There is a quantum electromagnetic field that permeates all of spacetime. When you energize a magnetic field, perhaps by switching on an electromagnet or perhaps by putting a permanent magnet into a place in space, you add magnetic flux into this field. Magnetic flux is sorta† like an electric current, but it flows in the field itself, rather than just through a wire. Electrons moving in the field feel a force from their interaction with the resulting magnetic field. If the electrons are moving through a wire, the wire feels the force. If the electrons are in a permanent magnet, the magnet feels the force. That’s the force that pushes two magnets together/apart.

† This is a rather extreme simplification. Electromagnetism is best described in equations, but that’s the antithesis of ELI5.

Charged objects that move make magnetic fields. Electrons are charged, so when they move, they make a magnetic field. The thing about electrons though is that they are always moving, so each electron always has a magnetic field. Magnetic fields have a direction to them – when they line up the same way they add together, when they line up opposite the cancel out, and when they are at 90 degrees from each other nothing happens.

Generally, electrons are disorganized and their magnetic fields point in every direction, so they all cancel out. When you have a whole bunch of electrons aligned the right way, all of their tiny magnetic fields add together to make one big magnetic field. When the magnetic field is big enough, magnetic forces become strong enough to beat out other forces like friction or gravity that keep the object still.

It’s hard to do ELI5, but your question on the other response (why do iron atoms align like that) has a fairly simple response. Earth generates its own magnetic field. When magnetic rocks (see lodestone) are being “made,” they are really hot. This allows the atoms to orient themselves in whatever way they want. Since they are in earth’s magnetic field, and they were partially composed of the right element (iron), they orient themselves along earth’s magnetic field lines. Then they cool and these orientations get locked in. That’s how some other permanent magnets are made by people, too. Heat up the material, apply a strong magnetic field, and cool.

Why iron in the first place? That is pretty hard to answer. You’ll have to accept that it’s an intrinsic property of iron due to some interactions between electrons from neighboring atoms inside the piece of iron. Look up the “exchange interaction” if you want to read more about that. North and South poles are just the names given to the sides of a magnet, derived from using lodestones as compasses. Magnetic field lines will always point from north to south outside a magnet, and south to north inside, to form closed loops. The closed loop part is again dicey to explain here, but it’s one of Maxwell’s equations (no magnetic monopoles), and very fundamental to physics. Because of this, you always have a dipole (two poles), and we’ve named them north and south.

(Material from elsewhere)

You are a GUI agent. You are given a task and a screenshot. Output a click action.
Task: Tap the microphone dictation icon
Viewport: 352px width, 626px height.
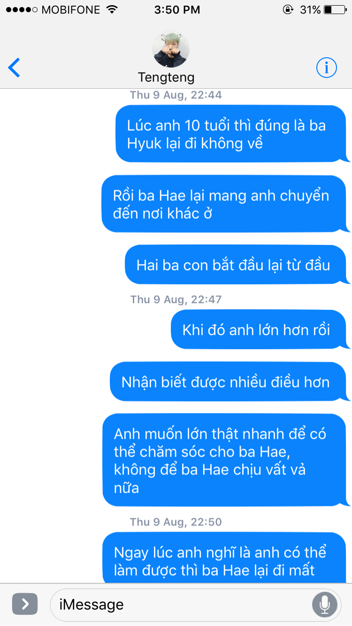point(324,604)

“How do aligned iron atoms affect other objects and pull on electrons in wires.” When you bring two magnetic fields together, they will interact; a north pole will attract a south pole and repel a north pole. Electrons have charge, which means they have an electric field. Another one of Maxwell’s equations shows that a moving electric field generates a magnetic field. Actually, it was found accidentally that electric currents produced a magnetic field in the opposite of your scenario. Hans Christian Oersted had a compass lying around when he was doing experiments with electricity, and noticed his compass was spinning around and aligning whenever current was flowing through the wire, haha.

What causes magnetism? There is really two mechanisms behind this, both having to do with the electrons in the material. One is much easier to understand, the other contributes more. Suffice the one to say it has to do with an electron’s “spin,” which is a quantum mechanical type of angular momentum. The contribution that is way easier to understand is the electron’s orbit around the nucleus. Well, remember above when I said moving electric fields create magnetic fields? It doesn’t have to just be a current through a wire; the motion of a single electron around a nucleus creates a very weak magnetic field. But, importantly, in these materials we’ve already established that during formation the magnetic moments were all aligned by the external field as they cooled. So even though individually these “current loops” formed by electrons are weak (and normally, cancel eachother out when randomly oriented), when they are all aligned they actually add up to something quite substantial. Same thing for the spin-related portion of the magnetic field.

There’s a few other ways magnets will interact with other materials. Ferrimagnetism is all what we were talking about with iron as above, the atoms all get aligned when the magnet is created with an applied external magnetic field. There’s also paramagnetism, which is when some objects aren’t inherently magnetic, but very weakly attracted to them. These aren’t magnetic on their own but will be pulled slightly by an external magnet. Then there is diamagnetism, which is the opposite. They aren’t magnetic on their own, but are weakly repulsed by magnetic fields. In these materials, magnetic fields are “induced” within them by the external magnet, and if this induced field is opposite to the applied field, the material is diamagnetic, and if it is in the same direction it is paramagnetic.

Follow up question, hover boards?